- _What is being asked_:
With pictures left out, output exactly the lines of the listing below from the line that has "Where should I" to the line that has "1466x825 pixels.", both lines kept.

- _Provided material_:
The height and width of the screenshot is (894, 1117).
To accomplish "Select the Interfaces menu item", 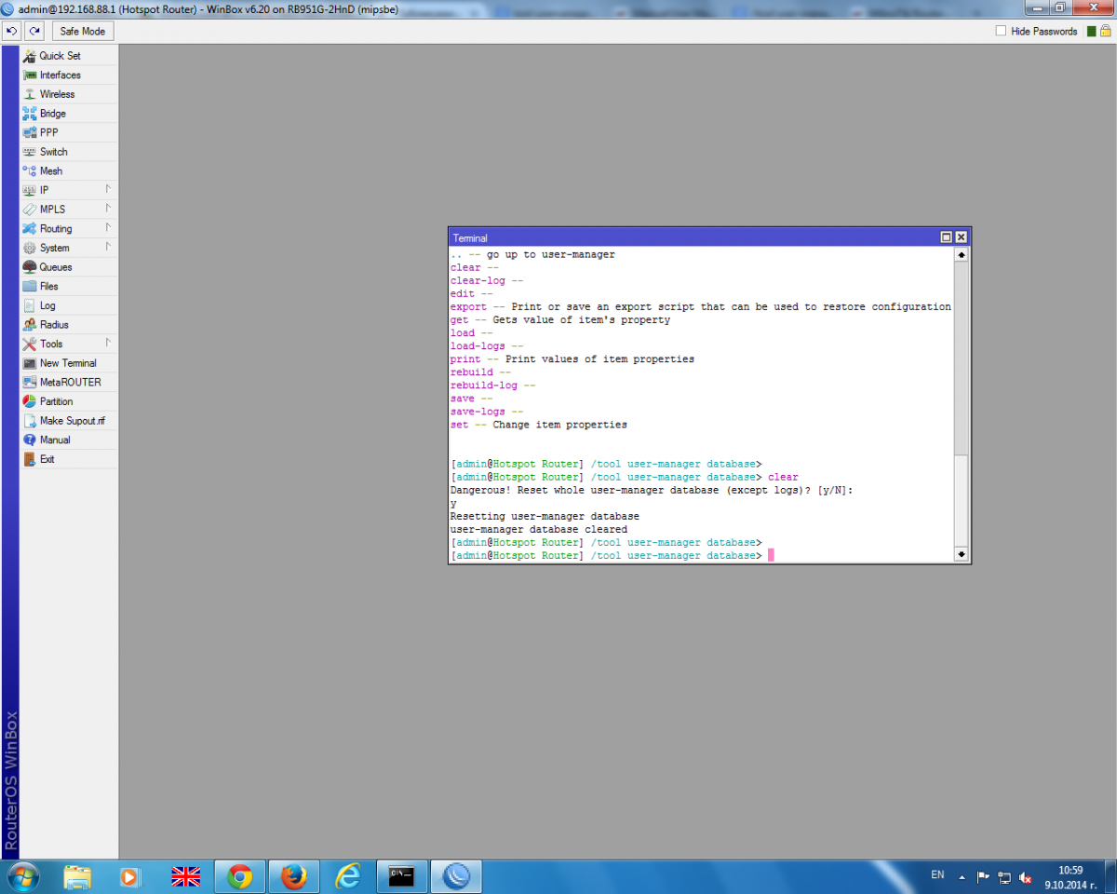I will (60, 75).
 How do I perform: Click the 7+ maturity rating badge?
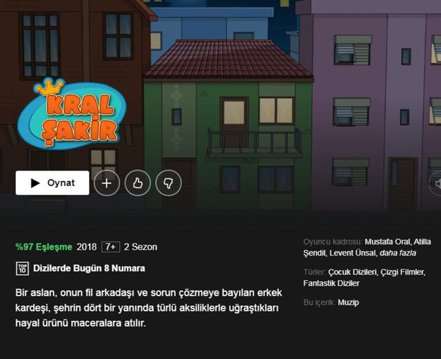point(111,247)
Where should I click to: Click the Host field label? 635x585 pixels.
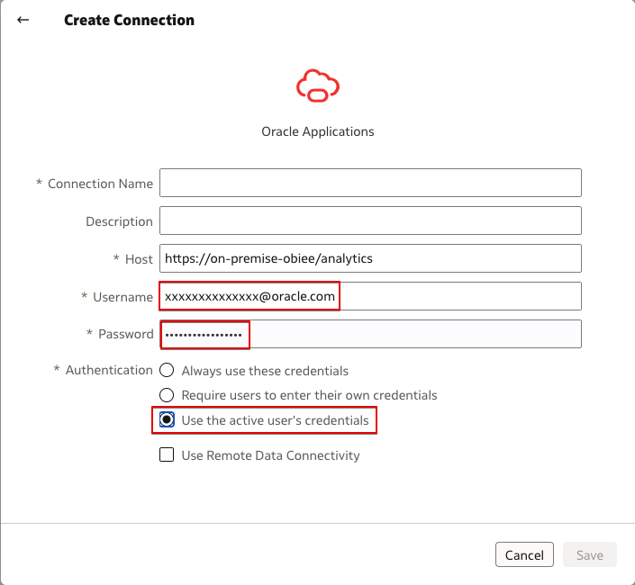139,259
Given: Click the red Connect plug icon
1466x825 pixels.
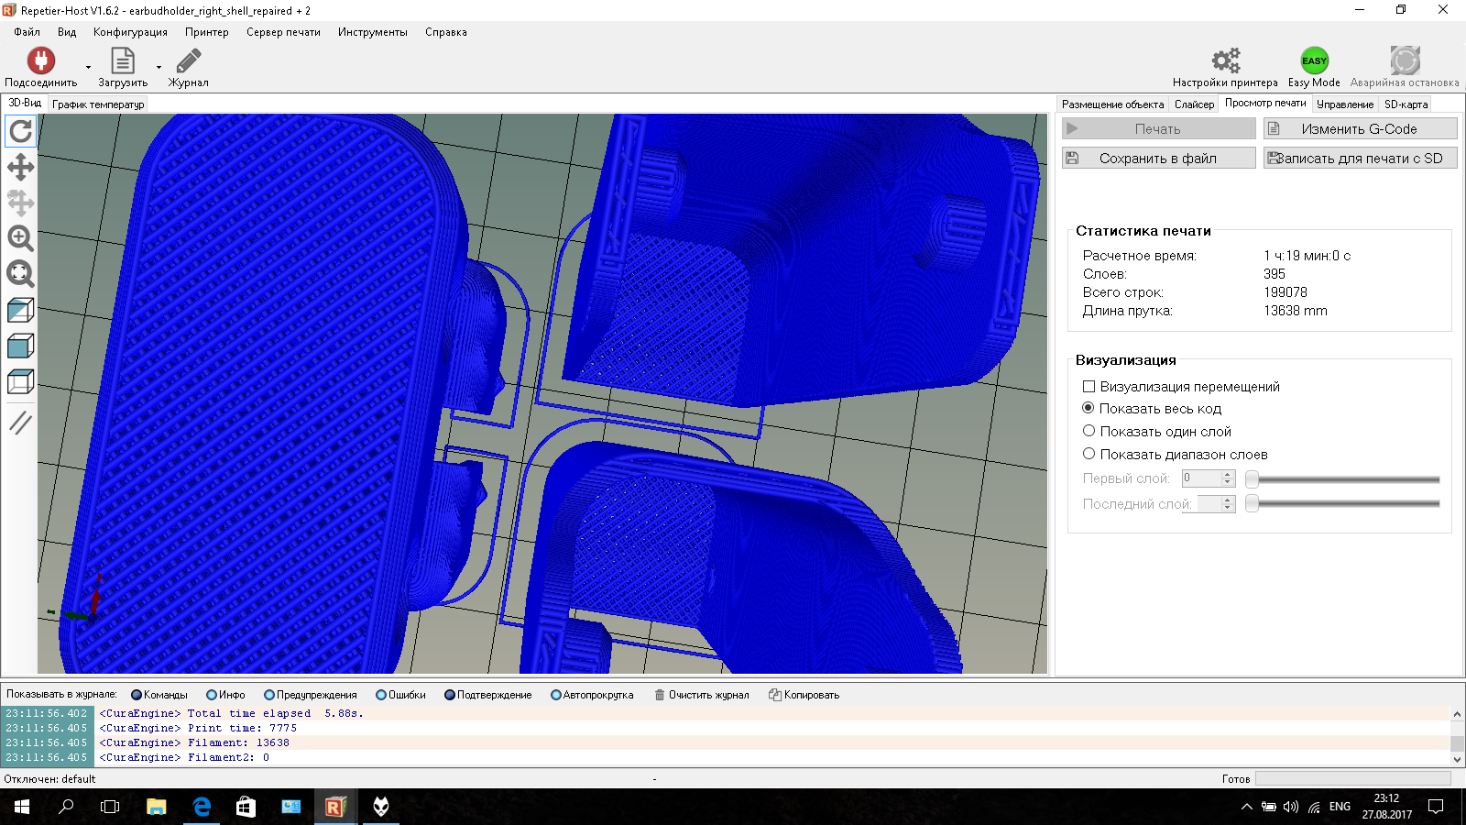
==
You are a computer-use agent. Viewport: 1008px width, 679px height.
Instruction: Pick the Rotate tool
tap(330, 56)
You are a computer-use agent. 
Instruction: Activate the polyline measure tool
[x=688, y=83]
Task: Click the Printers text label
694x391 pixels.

- _Task answer_:
Where should I click to: Click the Host field label? 635x585 pixels.
139,259
Given: Click the red Connect plug icon
1466x825 pixels.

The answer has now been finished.